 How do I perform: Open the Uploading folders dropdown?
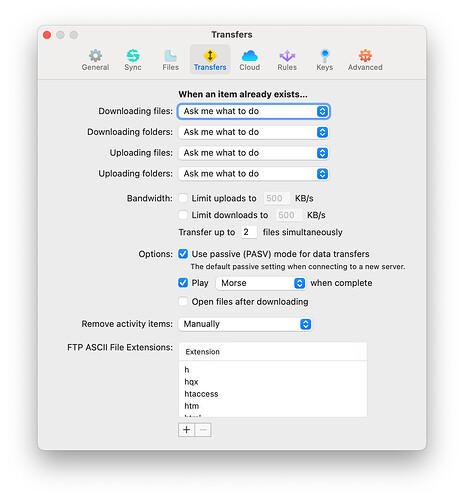254,173
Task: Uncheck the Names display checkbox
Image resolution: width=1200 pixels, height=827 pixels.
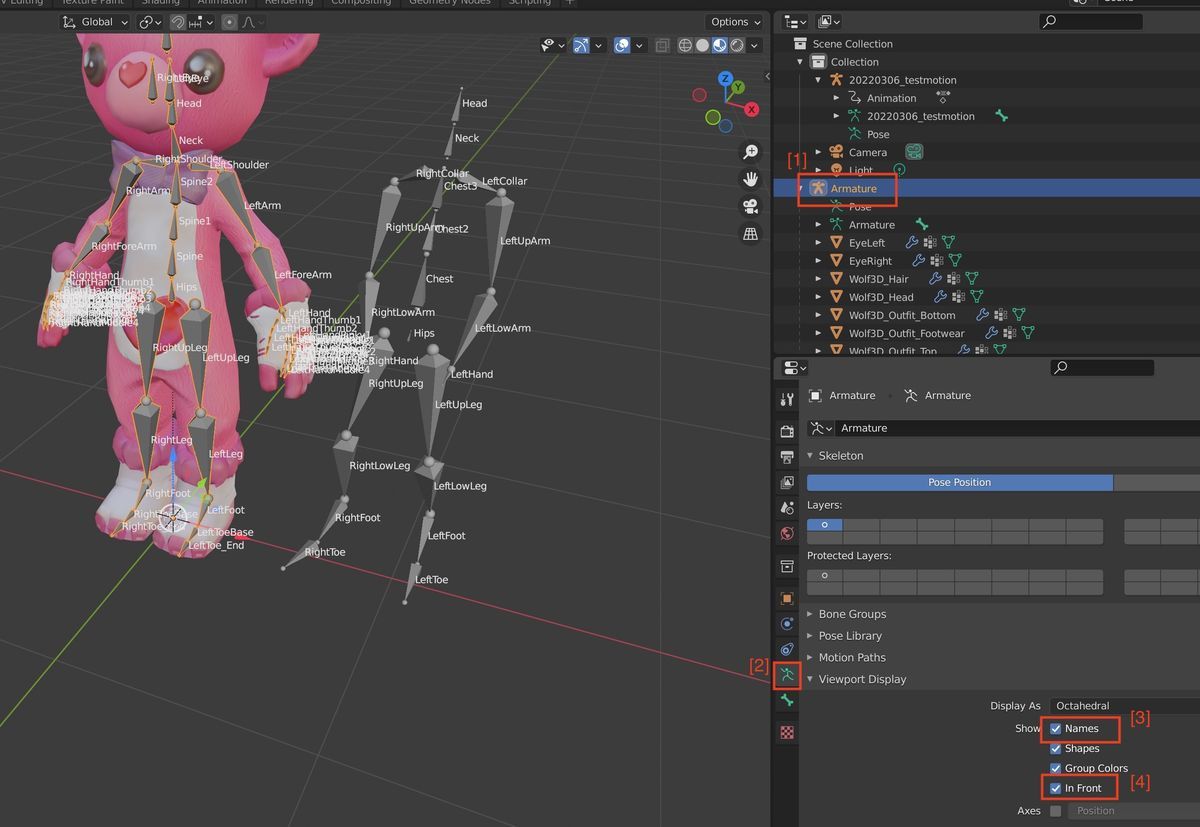Action: [x=1056, y=729]
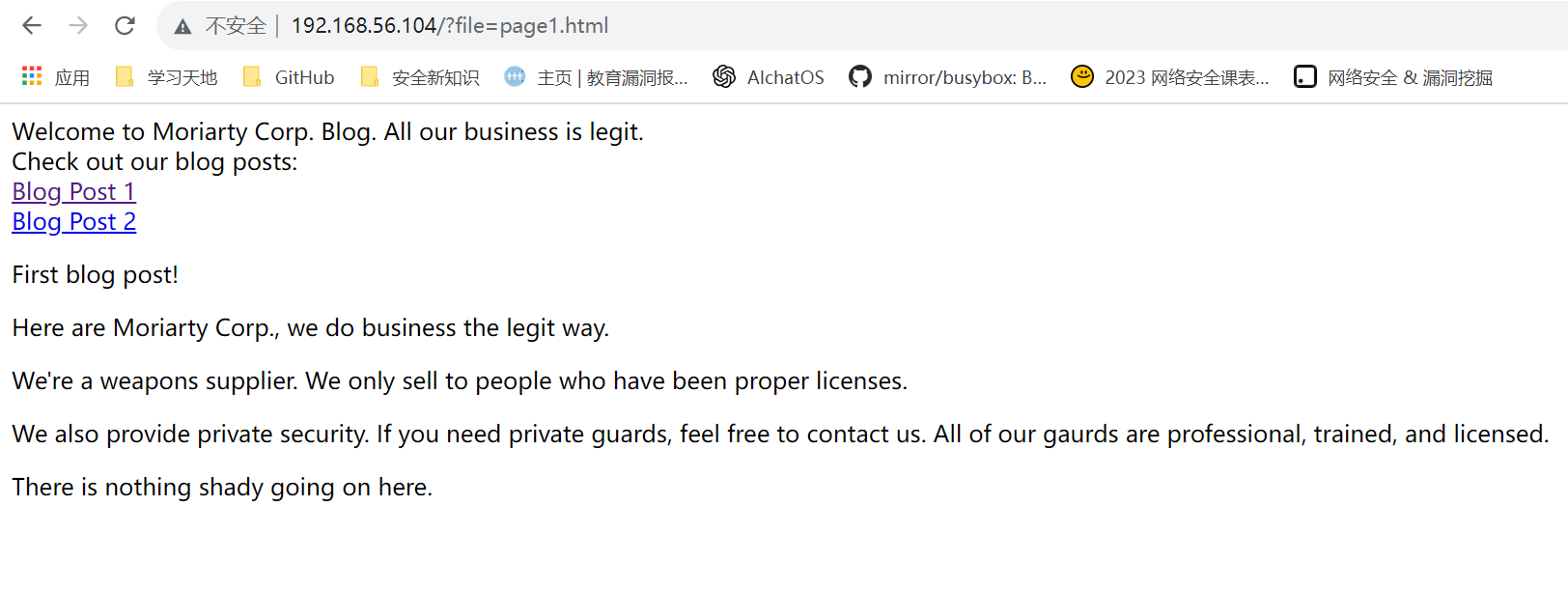Click the browser forward arrow

[x=78, y=26]
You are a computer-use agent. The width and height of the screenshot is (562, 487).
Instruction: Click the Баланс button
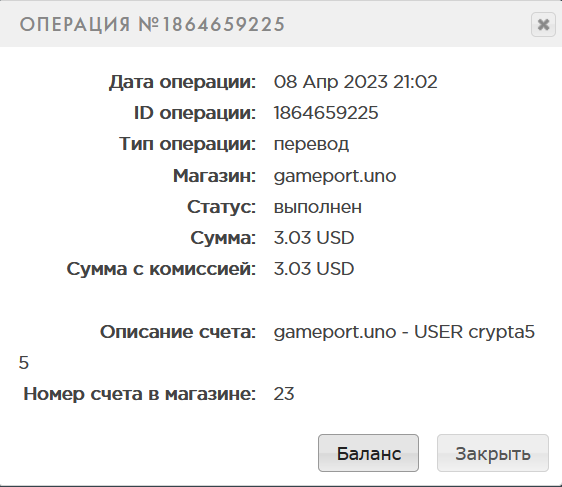tap(368, 453)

ASSIGNED TASK: Word for word, write out each of the records, but not the pictures.

ANSWER BOX:
 How do I perform: Open the Uploading folders dropdown?
254,173
Task: Uncheck the Names display checkbox
Image resolution: width=1200 pixels, height=827 pixels.
Action: [x=1056, y=729]
Click the browser forward arrow

[x=78, y=26]
You are a computer-use agent. The width and height of the screenshot is (562, 487).
Instruction: Click the Баланс button
tap(368, 453)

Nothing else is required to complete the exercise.